## Given request
Copy every line of the material below verbatim, leaving out the pictures.

::::

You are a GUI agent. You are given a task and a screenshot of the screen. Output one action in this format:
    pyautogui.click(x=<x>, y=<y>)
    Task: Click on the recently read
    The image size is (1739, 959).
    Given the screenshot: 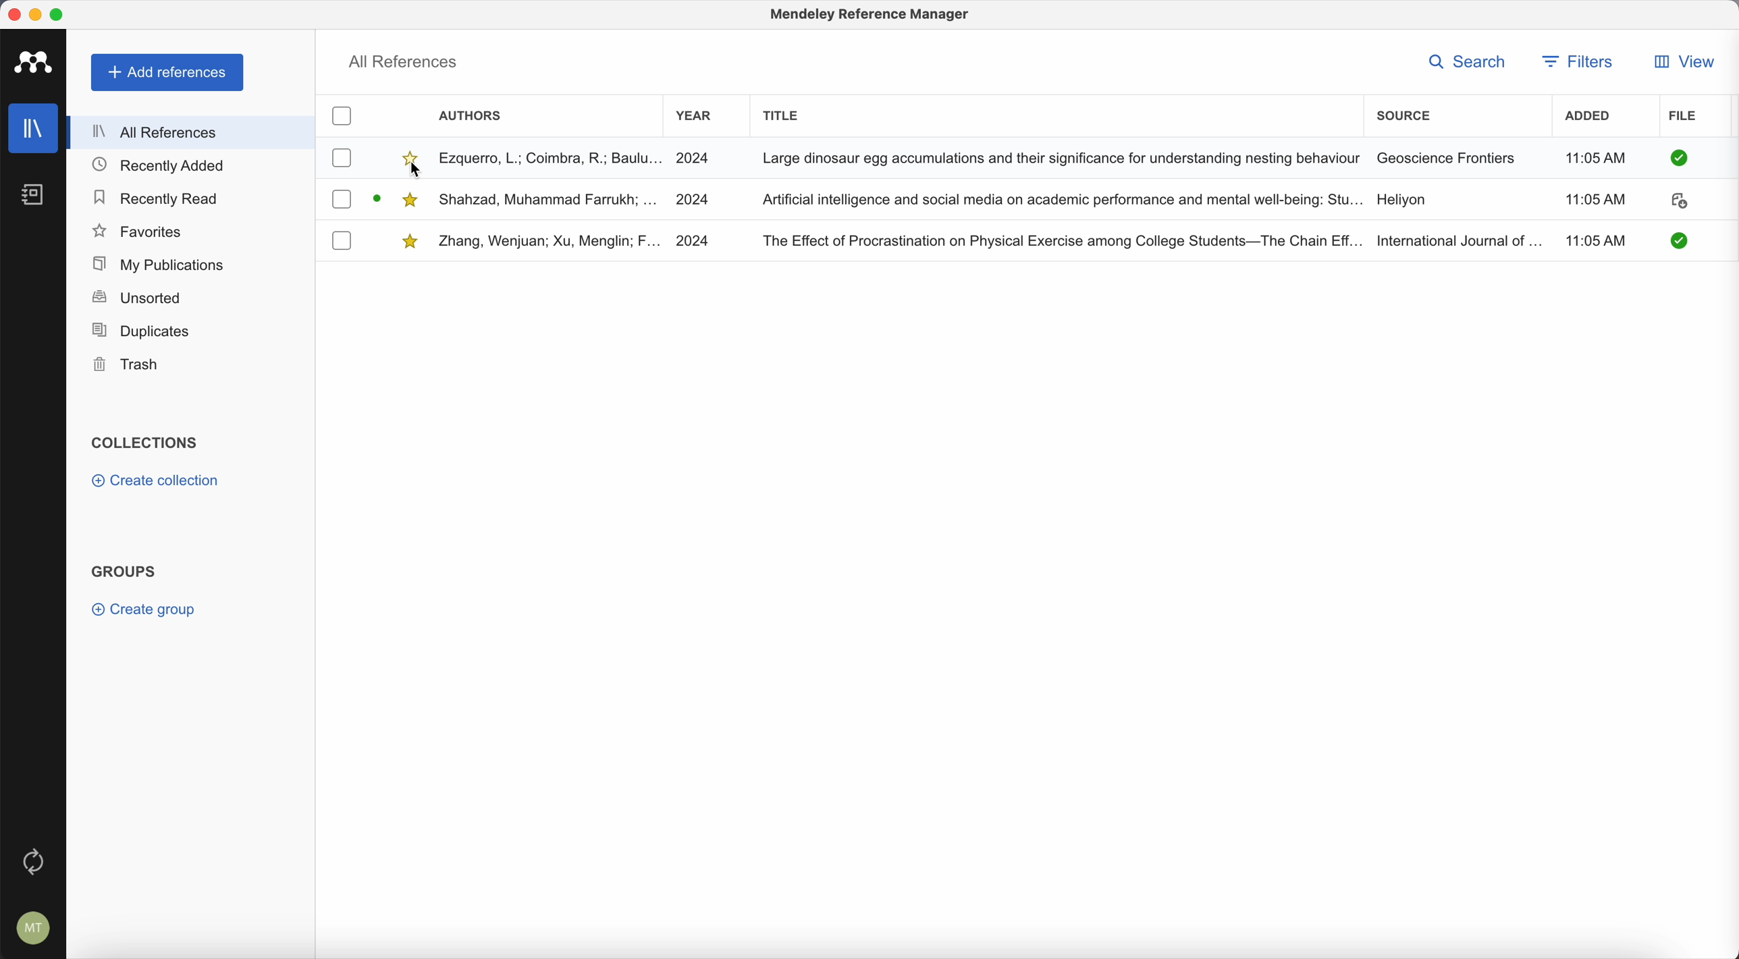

::::

## Reply
You are a GUI agent. You are given a task and a screenshot of the screen. Output one action in this format:
    pyautogui.click(x=<x>, y=<y>)
    Task: Click on the recently read
    The image size is (1739, 959).
    Given the screenshot: 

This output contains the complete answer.